Posted: 2002-10-08 12:44pm
by Mr Bean
... A am Monkey Hear me Roar! when he is quicky told to shut up by the other monkeys who also reforce the point by...


(Note Kelly make sure you end every sentance in a lead in to the next person nooo periods unless your jamming two sentances in. Second Verilon don't post shit like that agian around here its in extremly bad taste.)

Posted: 2002-10-08 12:46pm
by haas mark
I sorry. Am in a reeeeeeeeeeeeeeeally weird mood. Won't happen again.

Back on topic:

Using various toucans to dive bomb him with coconuts and...

Posted: 2002-10-08 12:49pm
by Kelly Antilles
(my bad, sorry)

bannana peels. This outraged the Fjord, so he...

Posted: 2002-10-08 12:51pm
by haas mark
went to Sweden and Norway to...

Posted: 2002-10-08 12:54pm
by Larz
...make his plans to conquer the world...

Posted: 2002-10-08 12:58pm
by haas mark
...using the little mouse called Brain at the Acme labs, and debilitating...

Posted: 2002-10-08 01:06pm
by irishmick79
Jerry Fawell strikes.

With the Squirrel rebellion vanquished, it's leader the Fjord Monkey in exile, all hope for the small, woody, furry things seemed lost. But hope springs anew. The Fjord Monkey, perfecting and fine tuning his plans for domination, would rise again. Out of the ashes of the old, a new threat spreads across the realm, once again the monkey....

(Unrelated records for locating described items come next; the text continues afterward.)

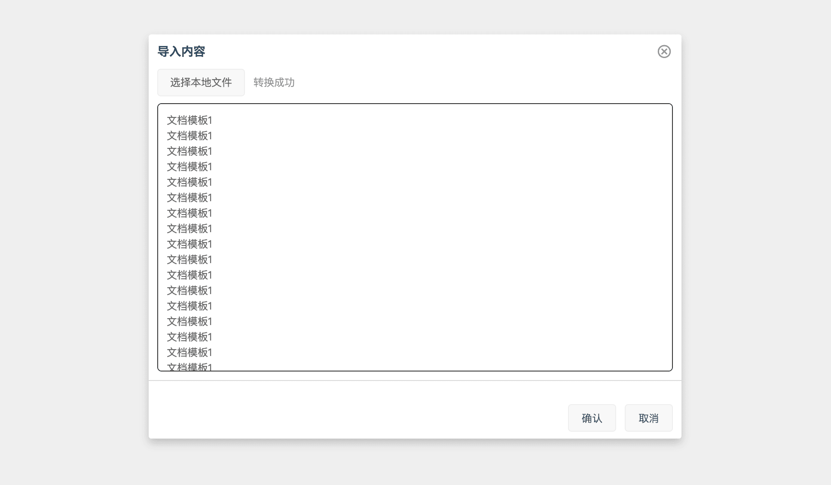Click the 导入内容 dialog title

pos(181,52)
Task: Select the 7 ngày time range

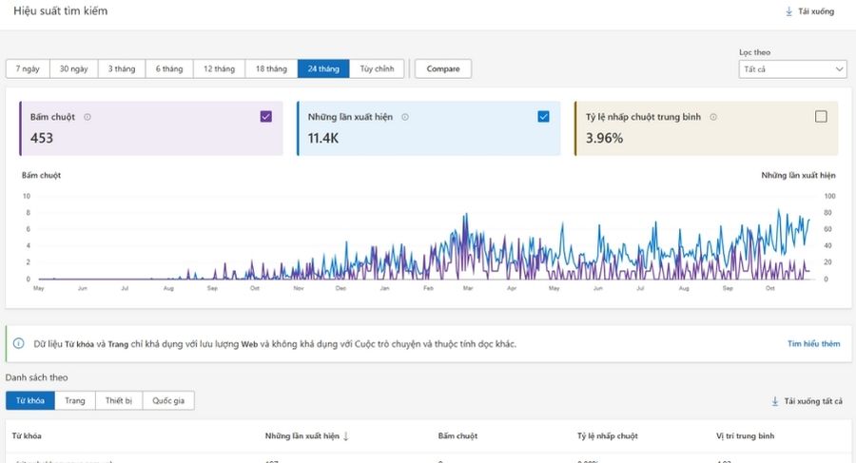Action: [x=27, y=68]
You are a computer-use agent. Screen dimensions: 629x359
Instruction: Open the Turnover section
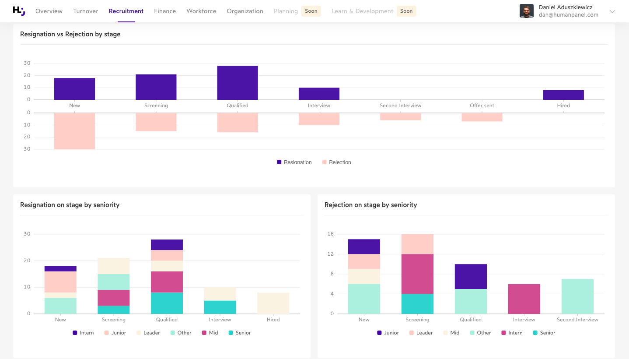coord(85,11)
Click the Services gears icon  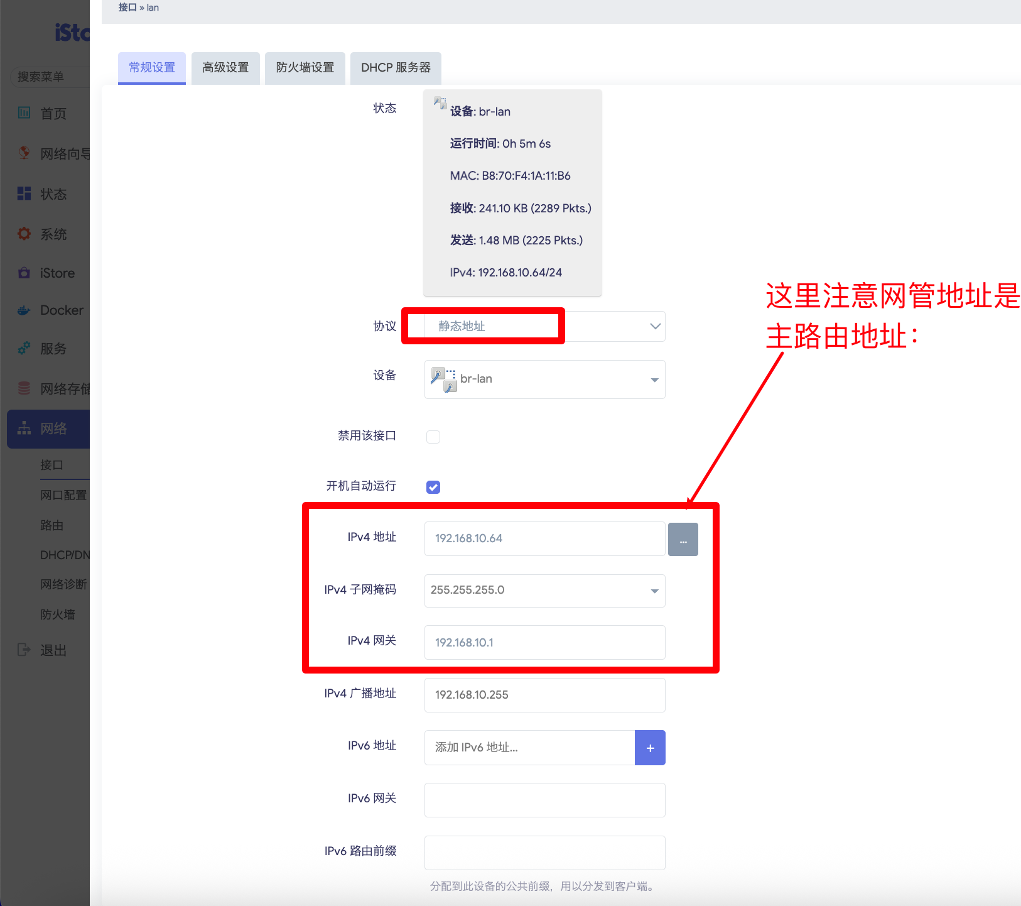[24, 348]
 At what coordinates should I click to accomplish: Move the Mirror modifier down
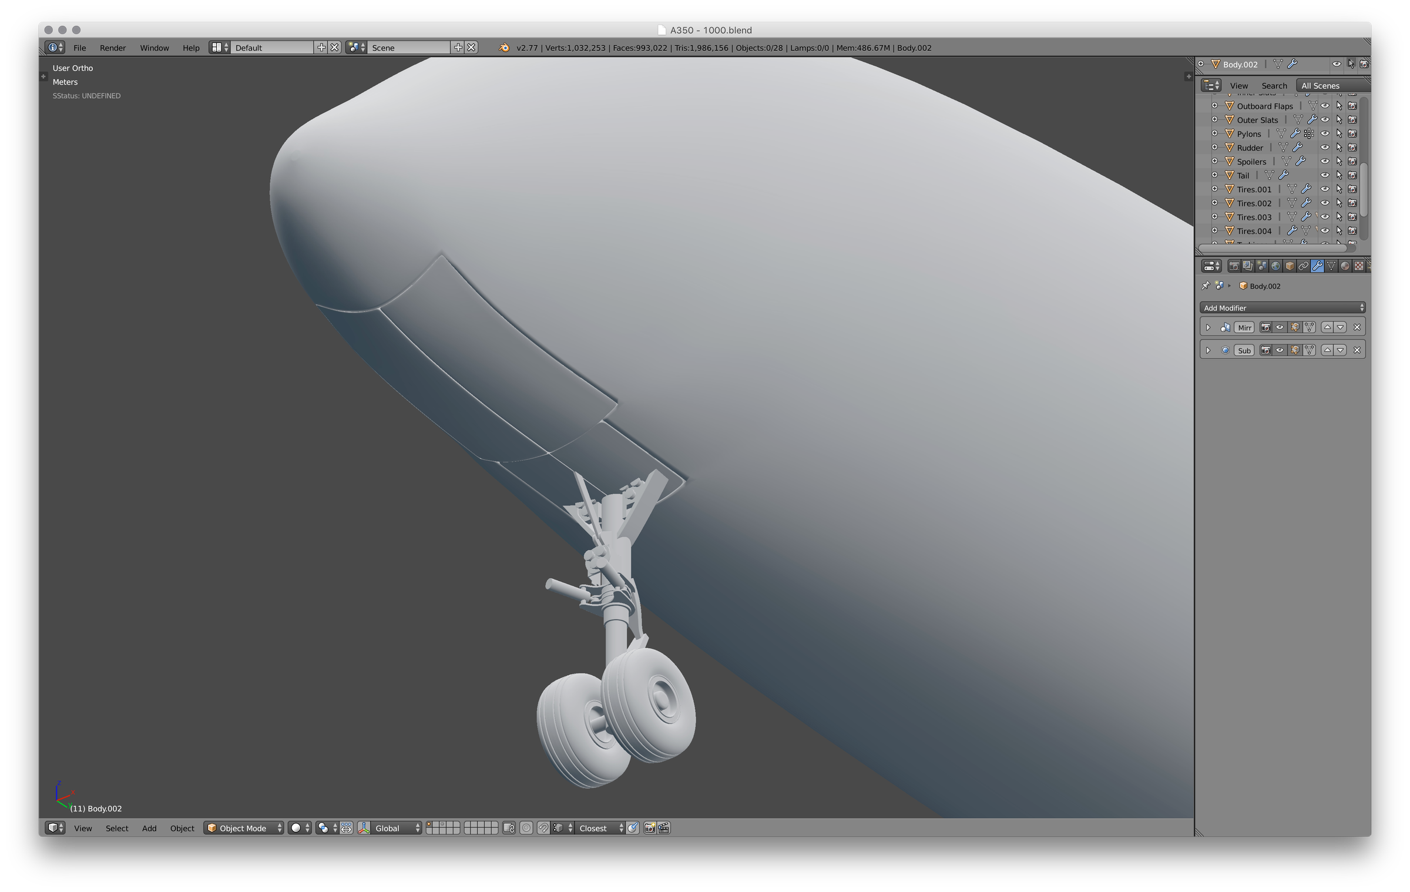pyautogui.click(x=1340, y=327)
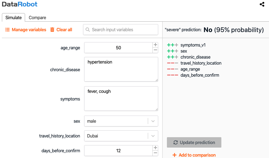Increase age_range with the plus stepper
269x158 pixels.
155,45
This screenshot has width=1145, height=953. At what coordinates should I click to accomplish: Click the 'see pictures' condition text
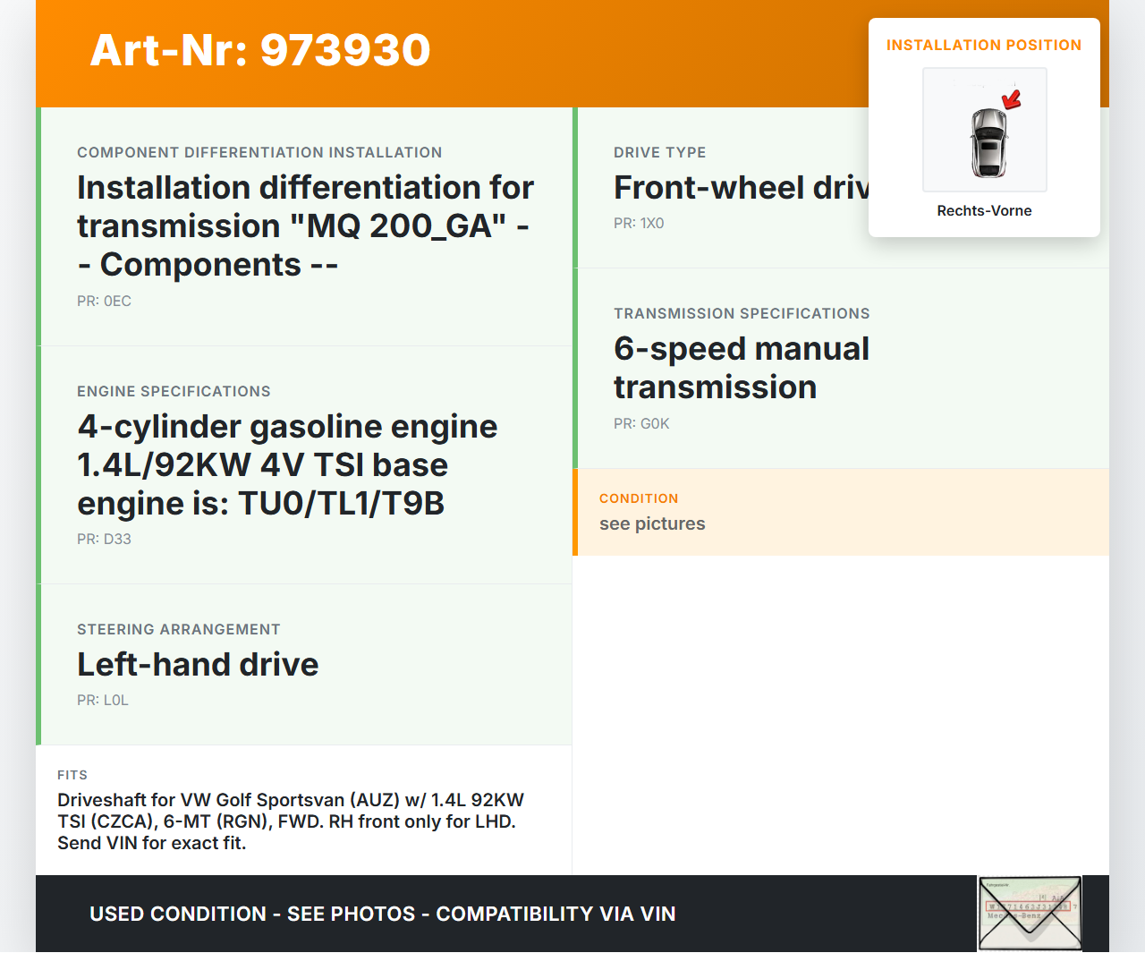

Posted: 2002-10-08 01:07pm
by haas mark
??

Posted: 2002-10-08 01:11pm
by irishmick79
debilitating jerry fallwell strikes. Without warning, you could stumble across the guy on TV and become virtually paralyzed with fear and anger. What more do you want in a weapon designed for world domination?

Posted: 2002-10-08 01:15pm
by haas mark
The start of a new sentence, maybe?

Posted: 2002-10-08 01:15pm
by aerius
Well, mad fellatio would be good, which was the philosophy behind the design of the pornbots, which were a more sexed up version of the fembots in Austin Powers. Unfortunately death by sex became a problem...for the designers that is, and that plan for world domination had to be revised.